WD Red 3 TB WD30efrx copying at 100 kb/s

Hi,

I have a 3 TB WD Red NAS HD PN WD30EFRX which is almost full.

I need to backup this drive, when I copy files it is extremely slow, copying at approx 100 kb/s.

This would take a full month to backup and recover the data.

Any ideas/suggestions

Thanks

It may be that the drive is severely fragmented. I’m not sure if the NAS OS tries to address this, if it is the case. However, (hypothetical) defrag can’t take place on a really full drive. You might try backing up moderate sized blocks of data, and then deleting them from the RED drive to free up space.

Is this drive in a NAS enclosure on a network connection, or in a directly connected situation? In either case, does it have a history of painfully slow transfers, or is this new behavior? If networked, is there anything else on the network you can compare it to, like a broadband internet connection, another drive or computer? If it is being used internally or otherwise directly connected, clearing space (~15-20% free) should allow you to defrag it, assuming that fragmentation is a contributing factor.

What system is this HDD in, Windows computer?

I suspect that the drive access mode has dropped out of DMA and into PIO, Windows XP was horrible for this and you’d have to manually reset it to DMA.

Zatick wrote:

What system is this HDD in, Windows computer?

 

I suspect that the drive access mode has dropped out of DMA and into PIO, Windows XP was horrible for this and you’d have to manually reset it to DMA.

Good point! That’s one I’ll have to watch out for.

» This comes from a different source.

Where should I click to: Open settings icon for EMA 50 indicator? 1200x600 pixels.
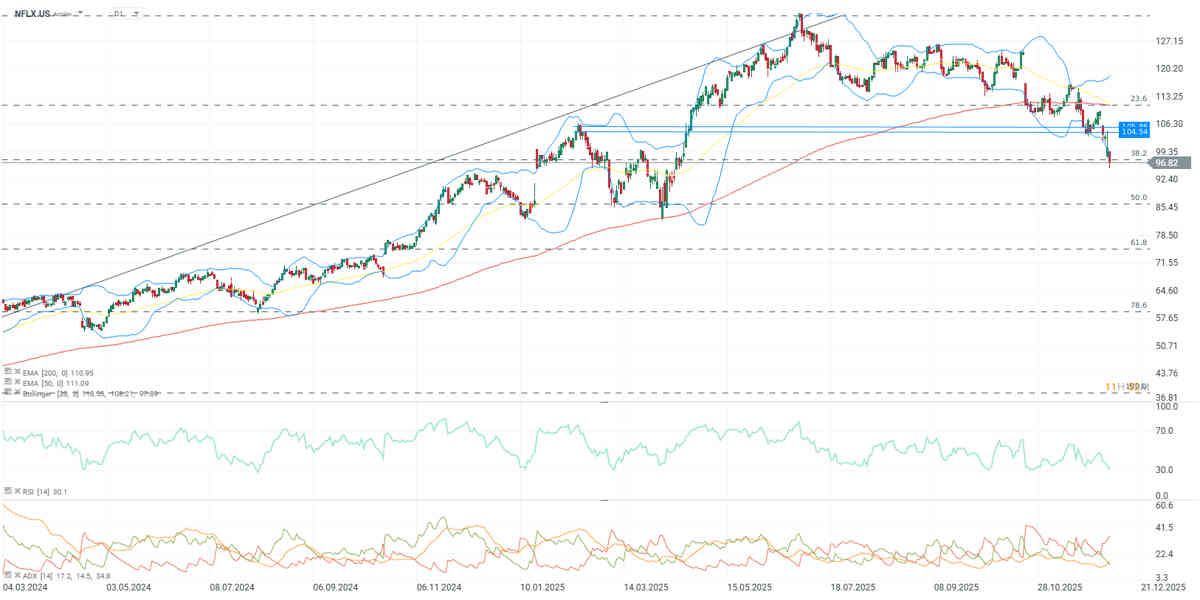(x=8, y=382)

Thanks folks for your support.

it is a secondary drive connected to a windows 7 system, no RAID

Is it possible to get back to DMA mode.

Paddy

Paddydonegal wrote:

Thanks folks for your support.

it is a secondary drive connected to a windows 7 system, no RAID

 

Is it possible to get back to DMA mode.

 

Paddy

To check the status:

Right click on Computer, select Properties

To the upper right of System window, select Device Manager

In Device Manager, click the ‘+’ to the left of IDE ATA/ATAPI Controllers

Double click each of the ‘ATA Channel’ entries

Look at the ‘Advanced Settings’ tab

Check if listed ‘ATA Disks’ have ‘Enable DMA’ checked

These disks should show ‘Ultra DMA Mode 6’ in the ‘Current Mode’ column

If the drive is in PIO mode and won’t change to DMA, you can try going to the Driver tab and uninstalling the driver. The system should then reinstall it if you go to the Action menu and select “Scan for Hardware Changes”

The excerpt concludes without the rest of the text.